**SOURCE DATA:**
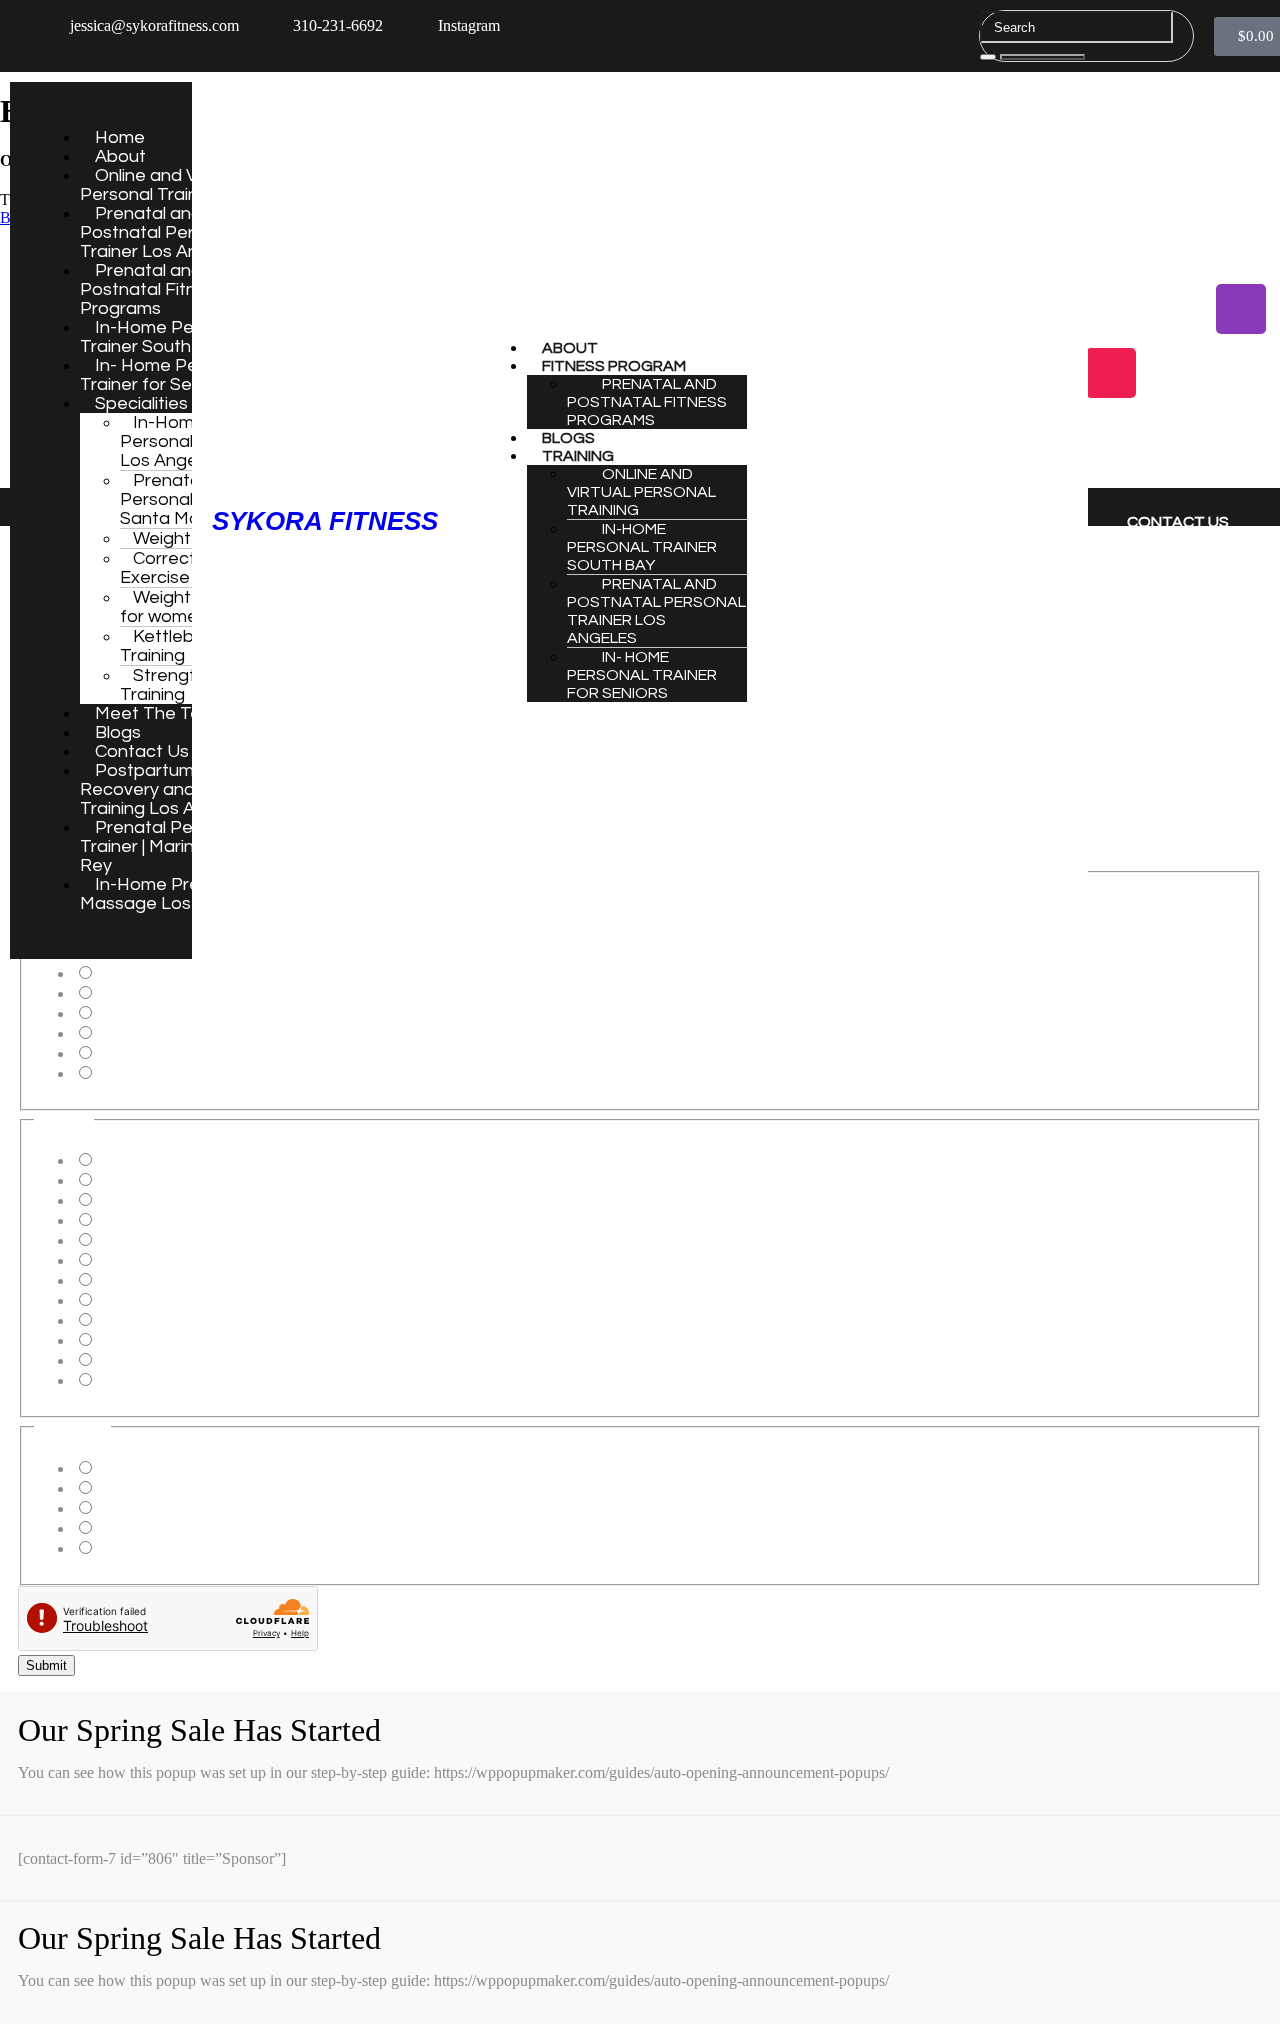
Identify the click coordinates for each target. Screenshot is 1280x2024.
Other (113, 1073)
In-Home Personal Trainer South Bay (162, 337)
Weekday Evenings (156, 1508)
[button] (797, 366)
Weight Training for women (190, 607)
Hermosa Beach (145, 1180)
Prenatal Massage (150, 1033)
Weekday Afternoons (161, 1488)
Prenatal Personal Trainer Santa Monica (187, 499)
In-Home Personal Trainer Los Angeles (187, 441)
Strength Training (163, 685)
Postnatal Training (152, 973)
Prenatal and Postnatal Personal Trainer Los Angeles (161, 232)
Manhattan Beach (150, 1160)
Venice (116, 1280)
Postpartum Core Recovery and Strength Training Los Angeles (176, 789)
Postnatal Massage (153, 1053)
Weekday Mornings (157, 1468)
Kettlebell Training (165, 646)
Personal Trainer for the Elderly (194, 993)
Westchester (132, 1360)
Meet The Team (161, 713)
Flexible (120, 1548)
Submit (46, 1665)
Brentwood (130, 1320)
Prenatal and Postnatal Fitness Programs (152, 289)
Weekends (127, 1528)
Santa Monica (138, 1260)
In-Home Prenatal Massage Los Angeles (171, 894)
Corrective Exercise (169, 568)
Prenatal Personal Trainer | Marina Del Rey (161, 846)
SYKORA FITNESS (325, 521)
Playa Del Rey (141, 1200)
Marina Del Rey (146, 1220)
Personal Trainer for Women (184, 1013)
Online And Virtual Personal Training (641, 492)
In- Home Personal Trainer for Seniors (164, 375)
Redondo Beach (146, 1300)
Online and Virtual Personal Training (158, 185)
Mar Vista (126, 1340)
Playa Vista (130, 1240)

**PROBLEM TO WORK ON:** Copy out each line of the listing that holds "Monica".

**SOLUTION TO THE EXERCISE:**
Prenatal Personal Trainer Santa Monica (187, 499)
Santa Monica (138, 1260)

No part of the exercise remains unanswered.